Debates
Pedido de socorro que vem dos mares
Da Redação | 31 de outubro de 2019 - 03:49
Por Janaína Bumbeer
Um novo desastre ambiental coloca o Brasil mais uma vez em
sinal de alerta. As manchas de óleo que chegam às praias mostram que a vítima
da vez é uma das principais fontes de renda e de alimento dos brasileiros: o
oceano. São inegáveis os prejuízos ambientais, sociais e econômicos
inestimáveis para toda a população. Diante do problema sem precedentes, sem
exitar, brasileiros deixaram suas atividades cotidianas para depois. Salvar o
mar tornou-se a ação prioritária do dia. Essa é a realidade das últimas semanas.
Pescadores madrugam para soar o sinal de alerta de que o
óleo se aproxima. Marisqueiros resgatam animais. Surfistas aposentaram
temporariamente as pranchas para procurar ondas com manchas pretas. Professores
e estudantes trouxeram a sala de aula para a areia e passaram a aprender na
prática a importância dos recursos naturais e o protagonismo do ser humano na
preservação ou destruição do meio ambiente. Turismólogos deixaram de apenas
apresentar belas paisagens e também arregaçaram as mangas para salvá-las.
O trabalho de cada voluntário e cada profissional deve ser
reconhecido e valorizado. São pessoas que estão fazendo a diferença para a
minha vida e para a sua. Estão socorrendo o habitat das algas marinhas,
responsáveis pela produção de 54% do oxigênio do mundo. O oceano é o principal
regulador do clima, viabilizando a vida no planeta. Além disso, é do oceano que
vêm aproximadamente 19% do Produto Interno Bruto do País, a partir de
atividades como pesca, lazer, turismo e transporte.
O cenário atual soma milhares de toneladas de óleo já
recolhidas, representando uma parcela pequena da quantidade de manchas ainda
presentes em centenas de praias no Nordeste brasileiro – tanto na água, quanto
na areia. O número de animais afetados e mortos aumenta e o total vai deixar de
contabilizar todos aqueles que não foram trazidos pelo mar até a costa. Além
disso, o rastro que manchou o litoral nordestino também atingiu mangues e
corais, demandando um processo de limpeza mais complexo e pouco acessível.

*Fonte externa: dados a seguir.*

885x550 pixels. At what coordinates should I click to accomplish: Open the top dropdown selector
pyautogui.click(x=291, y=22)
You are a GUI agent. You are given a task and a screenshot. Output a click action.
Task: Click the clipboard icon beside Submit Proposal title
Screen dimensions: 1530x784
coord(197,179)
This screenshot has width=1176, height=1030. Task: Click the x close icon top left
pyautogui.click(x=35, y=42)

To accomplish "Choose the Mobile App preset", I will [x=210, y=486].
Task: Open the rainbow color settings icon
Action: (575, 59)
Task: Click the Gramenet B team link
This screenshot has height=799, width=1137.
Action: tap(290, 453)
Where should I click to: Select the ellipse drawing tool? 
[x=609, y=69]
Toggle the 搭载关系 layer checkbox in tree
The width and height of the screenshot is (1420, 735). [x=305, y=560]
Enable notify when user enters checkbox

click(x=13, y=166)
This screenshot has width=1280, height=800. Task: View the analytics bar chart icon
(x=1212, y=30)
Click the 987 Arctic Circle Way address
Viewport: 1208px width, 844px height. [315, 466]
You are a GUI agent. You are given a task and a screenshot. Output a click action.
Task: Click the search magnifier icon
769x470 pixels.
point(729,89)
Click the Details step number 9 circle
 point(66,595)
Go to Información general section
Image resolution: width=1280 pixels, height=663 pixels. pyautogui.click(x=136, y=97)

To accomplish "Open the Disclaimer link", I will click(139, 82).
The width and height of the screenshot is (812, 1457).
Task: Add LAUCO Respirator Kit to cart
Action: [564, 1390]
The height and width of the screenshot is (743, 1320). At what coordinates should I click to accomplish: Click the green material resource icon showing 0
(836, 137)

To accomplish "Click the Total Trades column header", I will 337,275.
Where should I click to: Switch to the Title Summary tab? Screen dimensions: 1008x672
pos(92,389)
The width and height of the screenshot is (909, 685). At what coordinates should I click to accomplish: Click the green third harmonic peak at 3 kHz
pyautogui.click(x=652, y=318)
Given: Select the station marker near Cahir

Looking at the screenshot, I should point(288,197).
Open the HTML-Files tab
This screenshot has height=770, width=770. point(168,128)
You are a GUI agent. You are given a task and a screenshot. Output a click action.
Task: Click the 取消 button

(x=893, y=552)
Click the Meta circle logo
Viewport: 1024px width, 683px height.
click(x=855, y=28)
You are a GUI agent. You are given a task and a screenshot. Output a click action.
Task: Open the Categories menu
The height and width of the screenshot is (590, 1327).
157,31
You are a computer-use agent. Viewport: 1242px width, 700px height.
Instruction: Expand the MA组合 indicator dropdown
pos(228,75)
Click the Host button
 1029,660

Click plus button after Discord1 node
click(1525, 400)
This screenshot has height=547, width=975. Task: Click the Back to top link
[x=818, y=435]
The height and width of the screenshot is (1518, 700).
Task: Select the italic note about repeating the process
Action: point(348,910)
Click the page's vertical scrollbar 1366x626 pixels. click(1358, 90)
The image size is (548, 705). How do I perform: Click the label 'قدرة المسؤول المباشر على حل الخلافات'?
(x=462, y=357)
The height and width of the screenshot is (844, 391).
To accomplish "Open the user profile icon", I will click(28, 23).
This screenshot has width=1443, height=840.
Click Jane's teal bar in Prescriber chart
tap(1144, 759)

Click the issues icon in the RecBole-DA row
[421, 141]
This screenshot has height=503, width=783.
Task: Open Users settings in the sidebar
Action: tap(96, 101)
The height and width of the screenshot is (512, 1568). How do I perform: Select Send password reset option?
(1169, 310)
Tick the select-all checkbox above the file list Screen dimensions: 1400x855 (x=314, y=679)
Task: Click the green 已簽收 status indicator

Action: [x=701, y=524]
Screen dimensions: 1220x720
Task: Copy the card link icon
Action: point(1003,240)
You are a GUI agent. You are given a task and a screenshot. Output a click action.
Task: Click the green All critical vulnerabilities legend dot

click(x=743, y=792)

Pesquisadores estimam que, apesar de visualmente “limpo”, o ambiente marinho
carregará substâncias químicas por décadas, com prejuízos para os ecossistemas
e para a cadeia alimentar, afetando inclusive peixes e frutos do mar que
servimos à mesa.
Ou seja, somos todos impactados! Mesmo vivendo a quilômetros
das praias do Nordeste, dependemos do mesmo oceano e compartilhamos a mesma
nação. Portanto, também devemos agir e cuidar dos nossos recursos. Precisamos
nos informar a partir de fontes confiáveis, apoiar as ações dos profissionais e
voluntários e exercer o papel de cidadãos, cobrando ações rápidas e efetivas.
Há dois meses, o evento Conexão Oceano, realizado no Rio de
Janeiro, trouxe à tona o debate sobre o passado, o presente e o futuro da
biodiversidade marinha, dos serviços ecossistêmicos e dos mares. O oceano
conecta continentes e está presente – direta e indiretamente – na vida de toda
a população global. O tema é tão relevante que levou as Nações Unidas a
declararem o período de 2021 a 2030 como a Década da Ciência Oceânica para o
Desenvolvimento Sustentável.
Reverter o quadro que lamentavelmente vemos hoje no Brasil e
considerar os impactos desse cenário são pautas urgentes. É hora de deixar as
atividades rotineiras de lado, ouvir o pedido de socorro e fazer a nossa parte
para salvar recursos tão preciosos que não conseguimos viver sem.
* Janaína Bumbeer é bióloga, doutora em Ecologia e
Conservação com foco em ambientes marinhos e analista de Ciência e Conservação
da Fundação Grupo Boticário de Proteção à Natureza.